ただし、健脚のあとを弱い人(弱い立場の人)がついていくので、ついていく方は並大抵の辛さではない。でも、それも使命!と励んでいけば危害はないであろう。
上爻:虎の尾を履まぬように進んできた。省みるタイミング。
ここまでの事を省みて、良ければ今後もそれを守り、そうでなければ改める。そのようにして常に自らを反省していけば大きな吉を得ることが出来る。
5爻:決断を行うとき。それが正しいとされていても危険は伴う。
5爻は君主の位置。ついてきた民には色んなものがいる。全員を服させることはとても難しいが君主として司る立場であるので、決断はせねばならない。
4爻:慎めば吉。
自分には能力があることを知っているが、目上の人に従順でいるために自らを戒め恐縮しているため、危険からは免れる。

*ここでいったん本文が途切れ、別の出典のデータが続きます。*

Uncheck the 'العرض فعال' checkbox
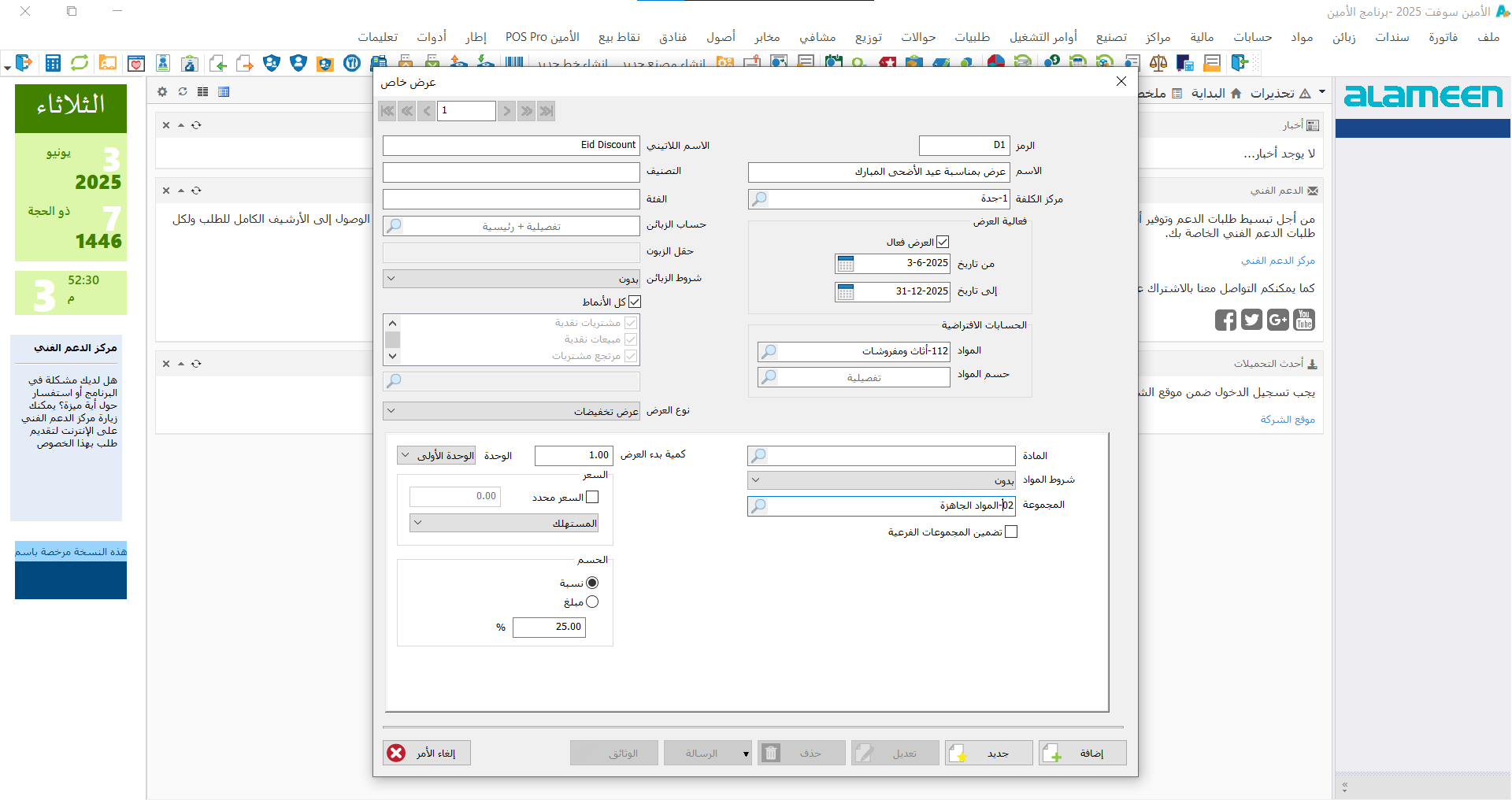Viewport: 1512px width, 800px height. 943,243
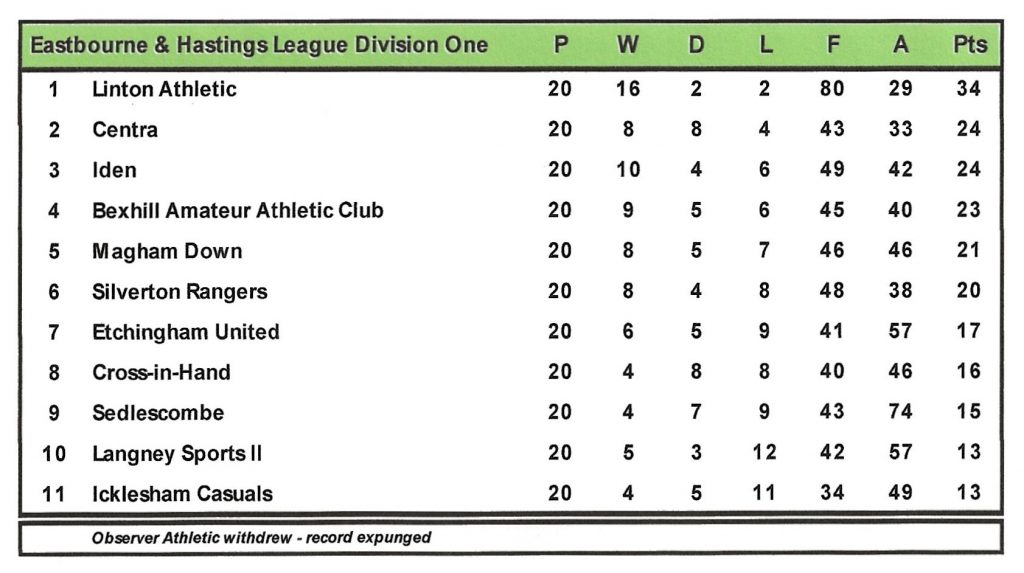
Task: Select the P column header
Action: pyautogui.click(x=560, y=45)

3爻:能力が伴っていないのに気だけは強い。思いあがってしまい危険に遭う。
(先人にならう、目上の人に従順であれば危険から逃れられる卦なので、思いあがって突っ走ると危険な目に遭いますよという。)
2爻:俗世を離れて生活する人のように、心を乱すことなく障害のない道を進んでいける。坦々と。
初爻:新人ポジション。周囲からの援助は見込めないけれど、志を胸にまっすぐ進む姿を咎める人はいません。